Jean-Thomas Le Sueur :Le seul vrai débat européen est celui que tout le monde se refuse à aborder de face : celui de la souveraineté. Et il n’y a que deux options fondamentales : le fédéralisme et le souverainisme. Bien des experts ou des responsables politiques expliquent qu'il s'agit d'une vieille querelle, que ce ne sont que de mots « qui n’intéressent pas les Français » et « qu’il faut savoir dépasser ».

Or, c’est la seule question : qui a le pouvoir et qui peut dire « je » en Europe. Bien sûr, dans la mise en œuvre, dans le chemin qui conduirait à un processus fédératif, il peut y avoir des étapes et des pauses, tout est ouvert et tout est à inventer, mais sur le fond il n'y a bel et bien qu'un seul débat. Soit on veut garder les États-nations et, dans ce cas, on fait une Europe à faible teneur politique qui sera une « Europe de projets » entre États souverains qui coopèrent. Soit on est prêt à se lancer dans un processus de nature fédérale qui doit aboutir à un État fédéral, et donc à un transfert de souveraineté au bout du chemin.

Chacun s'accuse de faire monter les extrêmes. Qui de la réaction agressive d'Arnaud Montebourg ou de la posture cinglante de Barroso est le plus susceptible de les alimenter ?
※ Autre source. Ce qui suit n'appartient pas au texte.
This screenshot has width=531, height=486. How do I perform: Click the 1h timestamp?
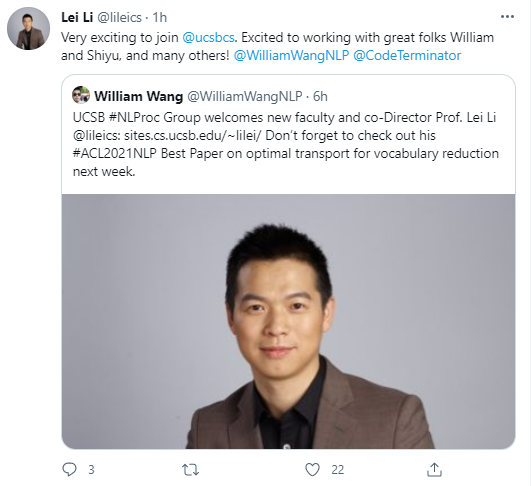click(160, 17)
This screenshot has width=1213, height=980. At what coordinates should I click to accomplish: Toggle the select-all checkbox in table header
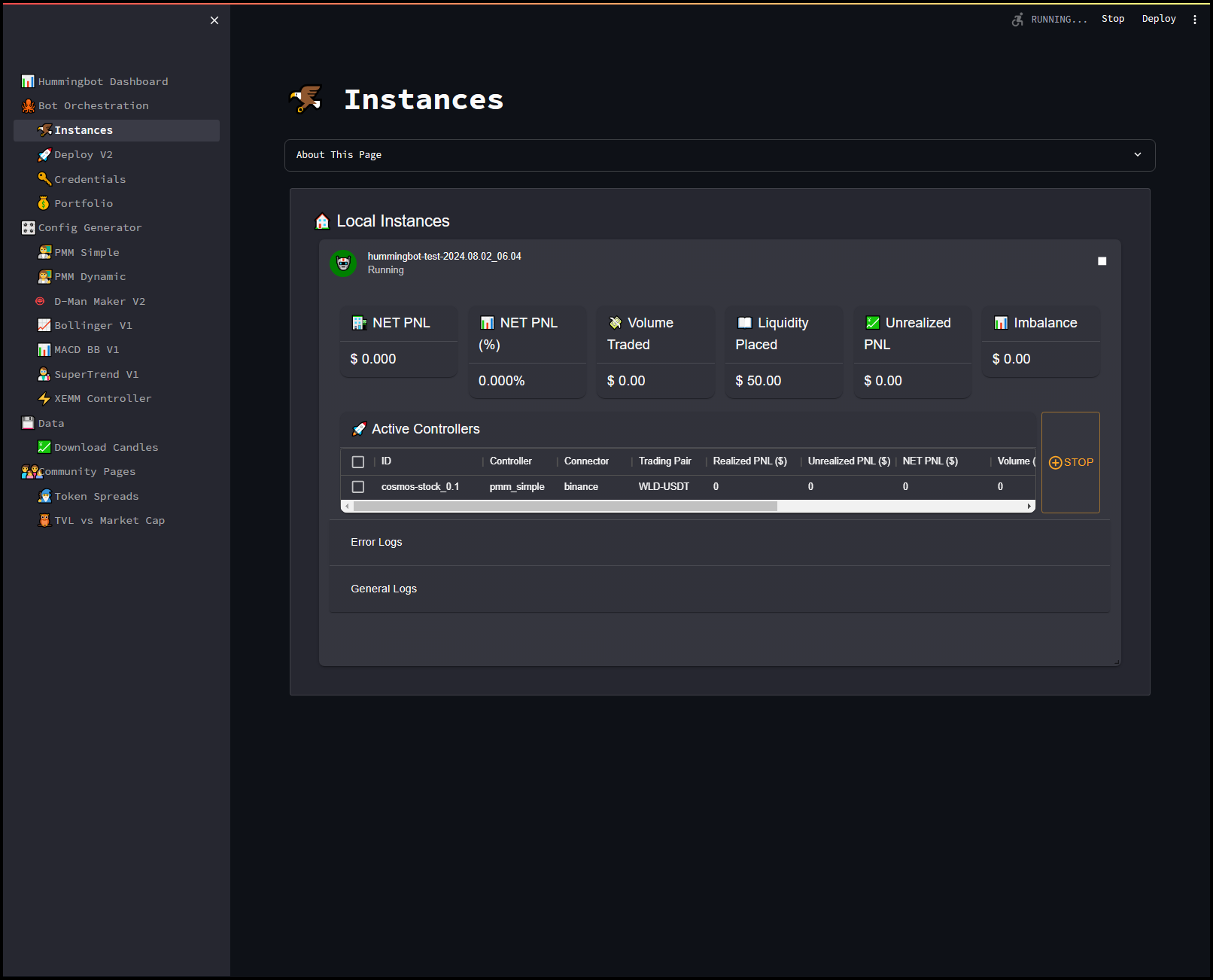358,462
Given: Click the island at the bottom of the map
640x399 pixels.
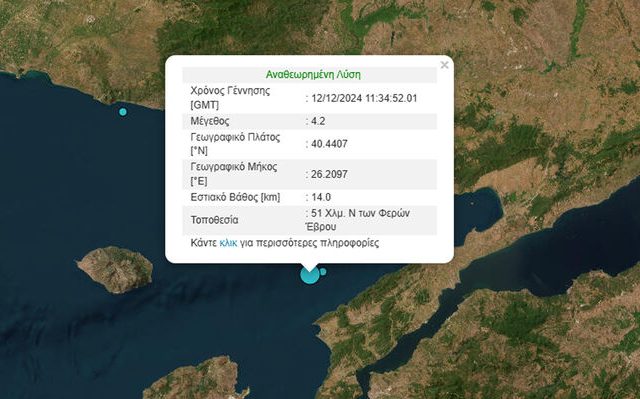Looking at the screenshot, I should 194,379.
Vu l'état de ras-le-bol et d'exaspération du corps politique français, je serais tenter de renvoyer les deux protagonistes dos à dos. Ce qui fait monter le Front national aujourd'hui, c'est la majuscule impuissance à résoudre la crise, impuissance aussi bien française qu’européenne. On voit que M. Montebourg et avec lui, l’exécutif dans son ensemble, est incapable d'enrayer le processus de désindustrialisation et de destruction d’emplois qui est à l’œuvre. Quand à l'Europe, elle n’est pas davantage capable de traduire en faits tangibles ses engagements en faveur de la croissance. Cela dit, j’ajouterais que l’Union européenne est très largement ce que ses États membres en font…

Mais quoiqu’on pense de cette nouvelle passe d’arme (après quelques autres récemment provoquées par l’exécutif français), et même si elle témoigne d’une ambiance délétère, ce serait bien qu’elle soit le prélude à un débat sur le fond… Après tout, dans un an, nous avons les élections européennes et toutes les occasions sont bonnes à prendre pour aborder enfin de front la question de savoir quelle Europe nous voulons. Et puis, si pour une fois, on pouvait parler d’Europe à l’occasion du scrutin européen…

Ce genre de polémiques porte-t-il préjudice à l'Europe ?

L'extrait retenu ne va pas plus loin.